The leg is internally rotated and the hip flexed to visualize the proximal femur. In routine cases, neither the anterior capsule nor the iliopsoas tendon requires release. Additionally, the piriformis muscle can often be preserved. A femoral elevator is placed on the anteromedial aspect of the neck to deliver the femur into the wound (Fig. 14-4). A gluteal retractor is then passed around the greater trochanter to retract the gluteus medius and minimus (Fig. 14-5). Exposure should be sufficient to allow access down the midline of the femoral canal.






FIGURE 14-4 The femoral elevator is placed around the anterior neck to elevate the femur out of the wound.

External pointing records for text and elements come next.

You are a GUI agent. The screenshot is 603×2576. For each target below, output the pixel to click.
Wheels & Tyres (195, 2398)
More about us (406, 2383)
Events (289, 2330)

FIGURE 14-5 The gluteal retractor is placed to expose the piriformis fossa.



Canal Preparation

The critical step is to ensure that the correct entry point in the proximal end of the medullary canal is utilized. For a straight stem, this is made posterolaterally into the piriformis fossa to allow the insertion of taper-pin reamers and rasps in the midline axis of the medullary canal. A slot in the trabecular bone of the proximal femur is made using a box chisel or specific gouges and osteotomes (Fig. 14-6). A lateral cortical ridge usually remains, which could prevent stem insertion at the correct entry point (Fig. 14-7), and this is removed using a combination of gouges and rongeurs or a high-speed burr (Fig. 14-8). The medullary canal and “true calcar” are then expanded using taper-pin reamers (Fig. 14-9). The canal is washed and aspirated, and the plug sounds are used to check the size of the canal at a level immediately distal the stem tip (Fig. 14-10). A distal PMMA plug of the measured diameter can be opened ready for implantation. Throughout preparation of the canal, care is taken to irrigate after every instrument passage to reduce the intramedullary fat load, which could otherwise embolize to the pulmonary bed. We believe this is why in a review of 9,082 consecutive patients over a 10-year period only one intraoperative death was found to have occurred, dispelling the widely accepted “myth” that cement embolization and cardiovascular collapse are common phenomena (20).